Can diverse golf club workforce outperform homogenous workforce?
You could ask, what is wrong with this or why isn’t it totally a positive news.
Well, basically this is a very good news that there are more and more women in senior positions in golf clubs. However, if you read the statistics of the Golf Club Managers Association from 2015 then you will see that only 20% of golf club managers are women in the UK. According to my sources, GCMA today has got 221 female members (in club management positions) out of their total 1130 active members. So we can say, there were no changes in the last two years.
In 2009 it was even less: 15% (189 full female members and 62 female assistants). Add to this that only 14% of England golfers are women (Scotland: 13%, Wales: 12%; Source: KPMG – Golf Participation Report for Europe, 2016).
This low level of women’s participation in golf and golf club management is not typical solely to the golf club industry. Women are accounting for an average of just 12% of executive teams in the United Kingdom.
I have just read the Grant Thorton International Business Report 2016. This report found that:
- 24% of senior roles are held by women (e.g. HR directors: 23%, CFOs: 21%, CMOs: 11%) in the world, but also in the EU;
- 33% of businesses have no women in senior management
The McKinsey study (Diversity Matters) found that companies in the top quartile for gender or racial and ethnic diversity are more likely to have financial returns above their national industry medians. Although they admit that greater gender and ethnic diversity in corporate leadership doesn’t automatically translate into more profit.

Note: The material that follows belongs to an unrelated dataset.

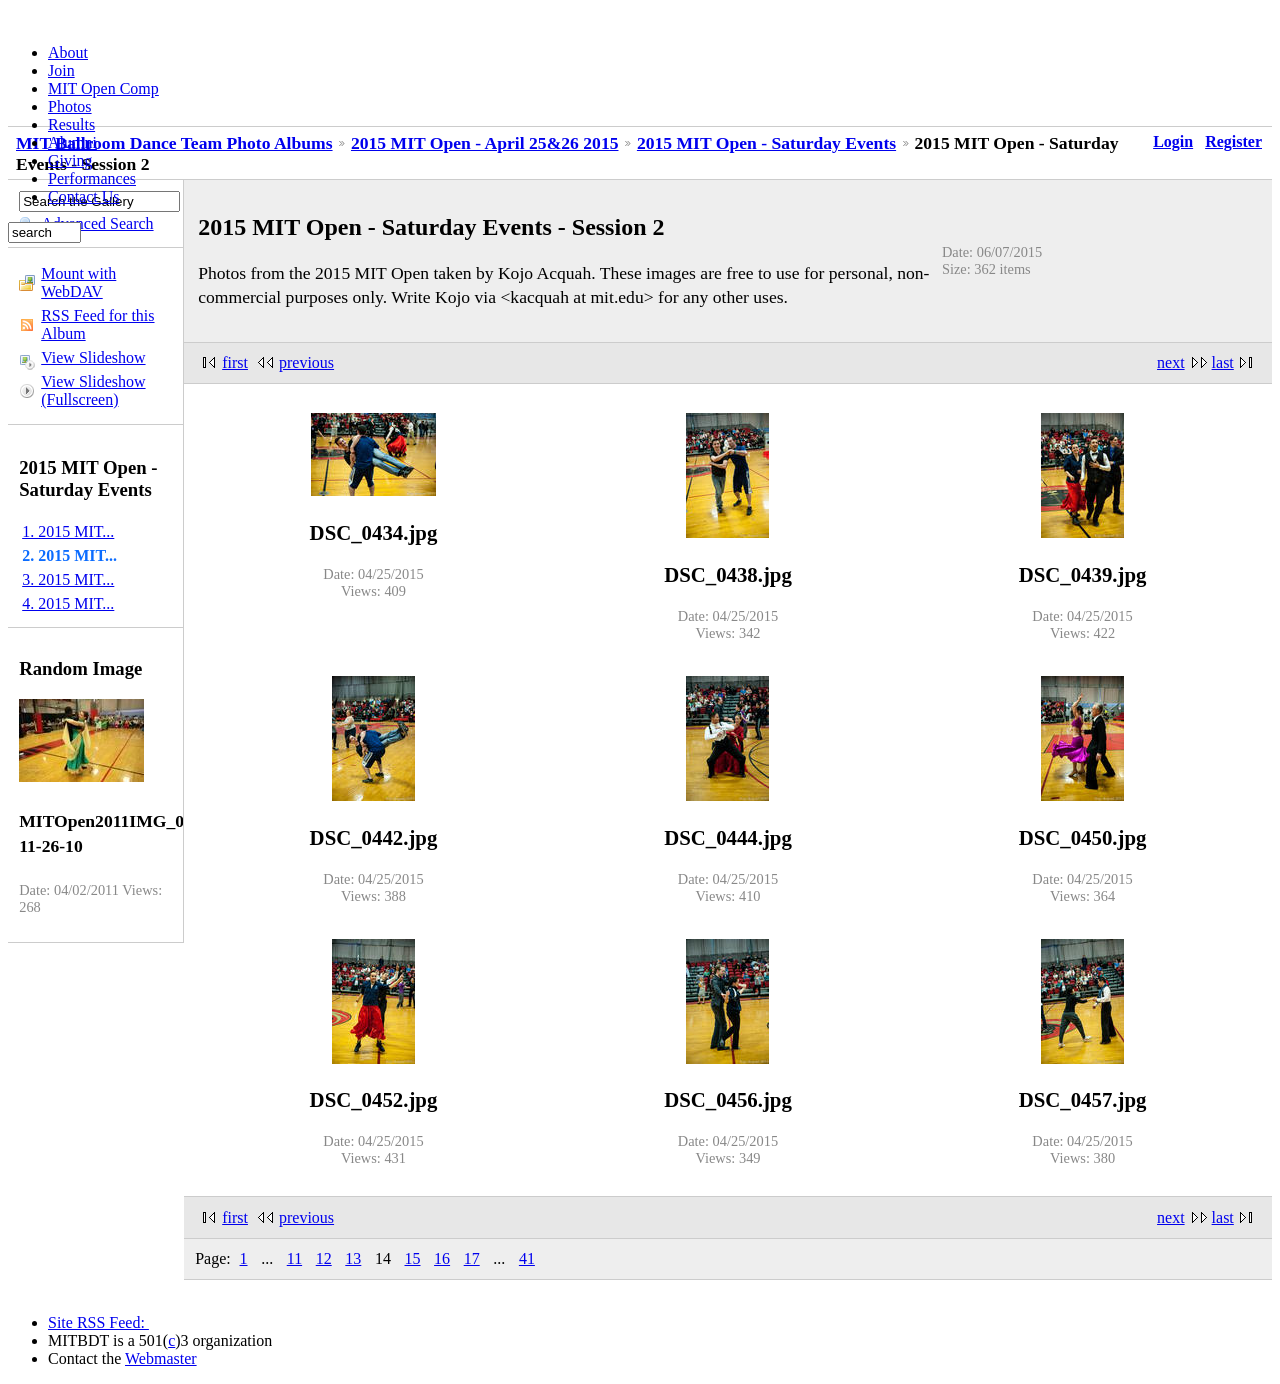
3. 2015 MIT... (68, 579)
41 (527, 1258)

The very same study (Diversity Matters) found that in the United Kingdom, greater gender diversity on the senior-executive team corresponded to the highest performance uplift in their data set: for every 10 percent increase in gender diversity, EBIT rose by 3.5 percent.
I think, if golf clubs could have more women in their management they will have better chances to attract women to golf and in general female golfers. Therefore, female GMs and club managers have also got a role model task in addition to the regular club manager duties and tasks.
Golf clubs with more gender diverse workforce will more likely to be able to respond to a rapidly changing business environment than a homogenous one.
Such diversity in the golf club workforce could help golf clubs in many ways:
- Attract and retain talents,
- Strengthen customer orientation,
- Improve customer experience,
- Increase employee satisfaction,
- Enhance the image of golf and of the golf club.
Did these stats change your thoughts about developing a diverse golf club workforce?